While Maine’s old stone walls are still being repaired and maintained, it seems new walls are popping up around the state at a breakneck pace these days. Whether they are built with mortar or the traditional dry-laid technique, today’s stone walls come in an unlimited variety of shapes and sizes—from massive, square-sided walls built of quarried stone that can give an elegant Colonial the appearance an austere fortress to the gracefully weaving fieldstone walls that capture the character of Maine’s haphazardly stacked “farmer’s walls.”

Craig Aronson of Aronson Stonework in Litchfield often reclaims rocks from old farmer’s walls. While Aronson also enjoys working with stone he finds on-site, he relishes salvaging rock from ancient deserted house foundations and from crumbling forgotten walls deep in the woods. “Old foundation stone is just perfectly weathered,” Aronson says, “and it’s a more natural fit for this environment than something shipped up from Pennsylvania.”

Building between six and ten walls per year for the past 20 years, Aronson is forever on the prowl for more Maine stone. “I get what I can get when I can get it,” he says with a laugh when describing his rocking-hunting road trips. Aronson often stores his finds at this home in Litchfield and allows prospective clients to peruse his veritable museum of rocks to choose exactly what they like. “People appreciate the rocks,” he says. “They are what make each wall unique.”

Just as no two rocks are alike, each stone wall has its own character, and all of his stone-wall projects hold a cache of memories for Aronson. “I built that one alone in the fall after 9–11,” he says of the sweeping stone wall at Sweetser’s Apple Barrel and Orchards in Cumberland Center. “I sat in my truck at lunch and listened to the news reports,” he remembers. “And I ate a lot of apples, that barn was just loaded to the rafters with apples.” In between bites of McIntosh’s and Cortland’s, Aronson built the Sweetser wall with a mix of stone: “I brought a little in,” he says, “but mostly it was from an old foundation right there on the farm property.”

Whether the rocks are plucked from the site or shipped in, David Eaton of Maine Stone and Landscape in Rockport says that the best-looking designs are located on sites that simply beckon for a stone wall. “I always say there has to be a reason to have a wall,” says Eaton, who’s been plying the trade for 25 years. “You don’t want a wall that just looks out of place.” Eaton says the style of a client’s house must also play an important part in what type of stone wall should be built—a farmer’s wall may be a perfect fit for a rustic home, but quarried stone or slabs of granite are likely more appropriate for a modern design.
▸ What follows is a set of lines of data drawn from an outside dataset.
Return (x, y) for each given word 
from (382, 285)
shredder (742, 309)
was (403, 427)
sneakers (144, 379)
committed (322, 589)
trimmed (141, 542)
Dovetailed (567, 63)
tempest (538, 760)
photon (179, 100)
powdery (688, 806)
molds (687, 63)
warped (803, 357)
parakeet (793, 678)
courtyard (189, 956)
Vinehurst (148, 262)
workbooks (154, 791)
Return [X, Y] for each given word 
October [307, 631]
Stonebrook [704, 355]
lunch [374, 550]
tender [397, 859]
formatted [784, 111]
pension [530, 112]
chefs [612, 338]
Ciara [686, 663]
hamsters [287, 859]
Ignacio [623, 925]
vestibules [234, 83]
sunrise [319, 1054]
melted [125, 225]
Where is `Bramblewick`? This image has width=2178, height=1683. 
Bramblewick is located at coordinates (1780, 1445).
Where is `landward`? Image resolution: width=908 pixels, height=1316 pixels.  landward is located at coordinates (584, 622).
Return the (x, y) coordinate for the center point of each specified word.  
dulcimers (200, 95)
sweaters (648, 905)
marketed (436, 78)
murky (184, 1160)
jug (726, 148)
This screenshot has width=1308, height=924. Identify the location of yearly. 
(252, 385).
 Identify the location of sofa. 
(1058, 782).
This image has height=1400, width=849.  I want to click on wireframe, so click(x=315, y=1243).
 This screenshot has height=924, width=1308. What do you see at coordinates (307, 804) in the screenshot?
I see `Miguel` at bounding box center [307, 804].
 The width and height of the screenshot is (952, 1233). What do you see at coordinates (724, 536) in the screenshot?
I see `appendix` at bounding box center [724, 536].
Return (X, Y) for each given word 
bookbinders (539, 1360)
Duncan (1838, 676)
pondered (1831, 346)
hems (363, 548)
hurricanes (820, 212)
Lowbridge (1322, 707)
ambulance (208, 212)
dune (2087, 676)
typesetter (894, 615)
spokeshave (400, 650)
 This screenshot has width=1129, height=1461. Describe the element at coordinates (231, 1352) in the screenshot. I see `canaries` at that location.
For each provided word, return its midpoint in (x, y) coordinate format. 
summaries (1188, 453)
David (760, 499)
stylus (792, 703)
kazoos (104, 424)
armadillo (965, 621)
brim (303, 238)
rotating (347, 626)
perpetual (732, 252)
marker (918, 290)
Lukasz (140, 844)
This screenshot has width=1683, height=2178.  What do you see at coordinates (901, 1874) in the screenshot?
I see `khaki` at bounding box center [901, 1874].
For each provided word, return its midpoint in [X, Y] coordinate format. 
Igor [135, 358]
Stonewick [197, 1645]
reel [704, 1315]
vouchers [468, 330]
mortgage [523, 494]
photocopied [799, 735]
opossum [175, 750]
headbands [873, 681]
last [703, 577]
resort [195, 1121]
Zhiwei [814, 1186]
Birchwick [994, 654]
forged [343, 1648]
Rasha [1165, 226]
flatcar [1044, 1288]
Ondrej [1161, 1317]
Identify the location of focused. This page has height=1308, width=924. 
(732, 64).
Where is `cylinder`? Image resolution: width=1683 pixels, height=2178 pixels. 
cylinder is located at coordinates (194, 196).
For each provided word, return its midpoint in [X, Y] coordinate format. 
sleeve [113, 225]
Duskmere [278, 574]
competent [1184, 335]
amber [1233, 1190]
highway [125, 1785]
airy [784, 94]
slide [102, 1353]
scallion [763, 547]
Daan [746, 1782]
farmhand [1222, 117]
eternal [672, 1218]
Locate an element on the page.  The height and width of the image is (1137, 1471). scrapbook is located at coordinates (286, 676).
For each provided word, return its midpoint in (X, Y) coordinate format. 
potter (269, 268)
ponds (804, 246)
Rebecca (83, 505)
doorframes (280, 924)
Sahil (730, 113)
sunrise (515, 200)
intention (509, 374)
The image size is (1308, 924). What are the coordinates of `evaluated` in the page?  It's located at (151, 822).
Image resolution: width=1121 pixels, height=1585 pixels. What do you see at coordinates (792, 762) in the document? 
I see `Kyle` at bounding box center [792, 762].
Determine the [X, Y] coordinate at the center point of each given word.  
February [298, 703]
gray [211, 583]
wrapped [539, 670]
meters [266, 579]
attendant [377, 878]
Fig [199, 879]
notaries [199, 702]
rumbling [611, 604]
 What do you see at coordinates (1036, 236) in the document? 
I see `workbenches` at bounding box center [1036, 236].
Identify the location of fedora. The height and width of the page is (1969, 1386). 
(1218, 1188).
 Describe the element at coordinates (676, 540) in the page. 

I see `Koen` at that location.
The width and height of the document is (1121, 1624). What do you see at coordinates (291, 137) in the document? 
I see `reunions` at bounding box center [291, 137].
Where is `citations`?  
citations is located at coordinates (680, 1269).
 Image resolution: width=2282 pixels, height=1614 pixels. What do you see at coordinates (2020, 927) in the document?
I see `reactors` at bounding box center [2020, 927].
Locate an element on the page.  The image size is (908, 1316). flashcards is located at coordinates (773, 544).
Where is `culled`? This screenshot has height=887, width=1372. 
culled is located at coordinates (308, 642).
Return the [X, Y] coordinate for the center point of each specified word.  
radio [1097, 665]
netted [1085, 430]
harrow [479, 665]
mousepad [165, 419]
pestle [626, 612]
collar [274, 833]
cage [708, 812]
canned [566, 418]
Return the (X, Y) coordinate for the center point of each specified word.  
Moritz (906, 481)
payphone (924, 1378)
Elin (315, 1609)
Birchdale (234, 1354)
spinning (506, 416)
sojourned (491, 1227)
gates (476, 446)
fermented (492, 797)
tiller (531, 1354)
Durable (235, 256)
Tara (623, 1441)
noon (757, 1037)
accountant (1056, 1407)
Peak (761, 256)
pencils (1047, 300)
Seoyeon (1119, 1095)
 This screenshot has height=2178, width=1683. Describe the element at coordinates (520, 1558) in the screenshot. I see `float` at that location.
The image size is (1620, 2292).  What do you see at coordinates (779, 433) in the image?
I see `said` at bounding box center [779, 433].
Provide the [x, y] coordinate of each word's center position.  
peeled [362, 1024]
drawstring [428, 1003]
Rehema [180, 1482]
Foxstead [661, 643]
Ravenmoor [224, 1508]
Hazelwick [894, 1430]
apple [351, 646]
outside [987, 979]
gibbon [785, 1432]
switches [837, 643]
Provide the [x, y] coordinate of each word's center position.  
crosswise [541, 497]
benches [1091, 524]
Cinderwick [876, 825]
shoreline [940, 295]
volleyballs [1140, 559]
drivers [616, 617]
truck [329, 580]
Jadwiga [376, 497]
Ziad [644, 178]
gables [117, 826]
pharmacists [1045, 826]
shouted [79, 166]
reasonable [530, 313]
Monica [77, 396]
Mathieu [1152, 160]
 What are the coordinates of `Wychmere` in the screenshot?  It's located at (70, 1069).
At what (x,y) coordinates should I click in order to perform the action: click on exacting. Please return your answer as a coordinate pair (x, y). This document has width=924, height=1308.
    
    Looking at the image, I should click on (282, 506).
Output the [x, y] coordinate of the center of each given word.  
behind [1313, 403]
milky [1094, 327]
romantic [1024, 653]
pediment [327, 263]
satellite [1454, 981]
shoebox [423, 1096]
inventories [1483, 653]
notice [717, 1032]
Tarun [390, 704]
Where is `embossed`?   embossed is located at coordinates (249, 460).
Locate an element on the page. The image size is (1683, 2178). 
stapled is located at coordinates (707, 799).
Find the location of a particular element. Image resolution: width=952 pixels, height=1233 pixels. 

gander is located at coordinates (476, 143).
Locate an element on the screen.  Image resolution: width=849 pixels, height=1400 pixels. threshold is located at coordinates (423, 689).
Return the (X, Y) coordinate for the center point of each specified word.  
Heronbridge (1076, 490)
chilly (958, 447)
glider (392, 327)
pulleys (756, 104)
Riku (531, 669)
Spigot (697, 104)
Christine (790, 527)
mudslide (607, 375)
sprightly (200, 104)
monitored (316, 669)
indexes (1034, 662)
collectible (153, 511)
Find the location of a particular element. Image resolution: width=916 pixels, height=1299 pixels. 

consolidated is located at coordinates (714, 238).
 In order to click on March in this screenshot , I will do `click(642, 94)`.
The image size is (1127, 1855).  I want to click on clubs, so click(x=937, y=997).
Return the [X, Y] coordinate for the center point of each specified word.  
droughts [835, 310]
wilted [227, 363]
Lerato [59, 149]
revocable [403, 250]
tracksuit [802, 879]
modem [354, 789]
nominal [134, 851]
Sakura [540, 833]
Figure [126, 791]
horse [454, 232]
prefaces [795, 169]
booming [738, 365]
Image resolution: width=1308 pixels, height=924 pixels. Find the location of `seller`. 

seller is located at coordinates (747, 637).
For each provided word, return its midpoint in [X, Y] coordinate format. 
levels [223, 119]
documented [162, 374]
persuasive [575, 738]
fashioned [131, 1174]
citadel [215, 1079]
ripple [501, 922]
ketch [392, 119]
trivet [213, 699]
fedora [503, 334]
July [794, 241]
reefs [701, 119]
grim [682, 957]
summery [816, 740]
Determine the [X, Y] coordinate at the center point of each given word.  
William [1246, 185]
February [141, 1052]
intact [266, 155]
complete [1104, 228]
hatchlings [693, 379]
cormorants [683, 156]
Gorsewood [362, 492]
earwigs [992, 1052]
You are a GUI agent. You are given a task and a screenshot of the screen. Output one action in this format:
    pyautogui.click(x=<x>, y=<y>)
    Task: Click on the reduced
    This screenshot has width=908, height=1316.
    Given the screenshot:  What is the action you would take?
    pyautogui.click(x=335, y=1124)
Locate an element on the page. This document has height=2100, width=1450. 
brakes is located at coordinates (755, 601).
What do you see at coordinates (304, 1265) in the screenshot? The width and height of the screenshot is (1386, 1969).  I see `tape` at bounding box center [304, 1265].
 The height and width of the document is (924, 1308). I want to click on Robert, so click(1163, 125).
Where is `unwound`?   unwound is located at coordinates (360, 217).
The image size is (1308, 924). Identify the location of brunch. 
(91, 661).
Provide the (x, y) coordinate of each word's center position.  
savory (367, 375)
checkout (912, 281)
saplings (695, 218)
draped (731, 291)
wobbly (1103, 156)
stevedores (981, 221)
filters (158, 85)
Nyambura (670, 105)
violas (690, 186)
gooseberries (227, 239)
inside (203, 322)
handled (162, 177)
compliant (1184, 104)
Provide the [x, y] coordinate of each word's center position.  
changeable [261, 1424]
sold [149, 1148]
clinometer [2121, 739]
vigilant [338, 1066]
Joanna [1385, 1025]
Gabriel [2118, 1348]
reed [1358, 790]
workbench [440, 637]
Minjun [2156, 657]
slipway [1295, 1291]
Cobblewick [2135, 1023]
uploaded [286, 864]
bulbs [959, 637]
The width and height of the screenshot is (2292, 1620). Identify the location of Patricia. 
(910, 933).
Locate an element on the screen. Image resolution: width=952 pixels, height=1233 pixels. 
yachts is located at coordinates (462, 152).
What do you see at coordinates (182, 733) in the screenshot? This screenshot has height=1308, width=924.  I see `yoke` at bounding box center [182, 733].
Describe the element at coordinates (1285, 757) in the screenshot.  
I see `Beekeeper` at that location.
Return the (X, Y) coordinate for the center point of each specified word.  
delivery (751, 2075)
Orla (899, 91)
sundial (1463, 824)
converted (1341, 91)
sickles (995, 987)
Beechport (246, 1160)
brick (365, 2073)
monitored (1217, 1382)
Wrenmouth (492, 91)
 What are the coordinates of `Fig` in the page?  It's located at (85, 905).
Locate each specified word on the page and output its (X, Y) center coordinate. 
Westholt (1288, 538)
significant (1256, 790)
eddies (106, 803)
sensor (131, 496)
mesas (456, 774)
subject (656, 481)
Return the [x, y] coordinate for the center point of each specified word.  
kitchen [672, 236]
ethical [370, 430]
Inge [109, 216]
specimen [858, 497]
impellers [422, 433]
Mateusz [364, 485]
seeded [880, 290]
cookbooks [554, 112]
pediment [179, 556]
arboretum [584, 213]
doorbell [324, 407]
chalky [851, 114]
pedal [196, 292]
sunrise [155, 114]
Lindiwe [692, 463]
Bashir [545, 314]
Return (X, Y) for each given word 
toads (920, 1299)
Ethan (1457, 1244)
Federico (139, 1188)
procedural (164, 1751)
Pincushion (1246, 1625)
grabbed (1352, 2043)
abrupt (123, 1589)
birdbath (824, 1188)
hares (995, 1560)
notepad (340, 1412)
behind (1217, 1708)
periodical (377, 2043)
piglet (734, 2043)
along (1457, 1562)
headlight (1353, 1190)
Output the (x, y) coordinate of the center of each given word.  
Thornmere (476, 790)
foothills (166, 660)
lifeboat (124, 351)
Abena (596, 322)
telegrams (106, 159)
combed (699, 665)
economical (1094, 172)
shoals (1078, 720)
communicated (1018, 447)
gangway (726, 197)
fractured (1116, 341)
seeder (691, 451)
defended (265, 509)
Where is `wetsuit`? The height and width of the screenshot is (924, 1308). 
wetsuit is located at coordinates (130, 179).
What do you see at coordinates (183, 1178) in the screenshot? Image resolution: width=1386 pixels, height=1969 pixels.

While the relationship between home and wall is important, says Eaton, the unique qualities of a site will practically dictate a wall’s design. Several years ago, Eaton tackled a landscaping job that required him to build a stone wall at the bottom of an incline full of dense clay soils that were bursting with groundwater. He wanted a wall that looked informal in design, but yet he knew that a traditional dry-laid wall would have quickly tumbled over given the level of groundwater runoff on the site. Eaton’s solution was to set massive slabs of fieldstone on their edges and sink them six to eight inches into the ground to create a sort of retaining wall. He used similar pieces of fieldstone for the stairs that climbed the slope and under-filled them with loads of crushed stone to handle the runoff.

While there are countless stone-wall styles and designs, there is even more variety in the stones themselves. In his book Good Fences, photographer and author William Hubbell writes that the stone walls erected in central New England between 1810 and 1840 have more collective mass than the great pyramids of Egypt—an assertion that seems unfathomable, yet appropriate to this ubiquitous element of the Maine landscape, which represents the tenacious desire of New Englander pioneers to shape the land around them.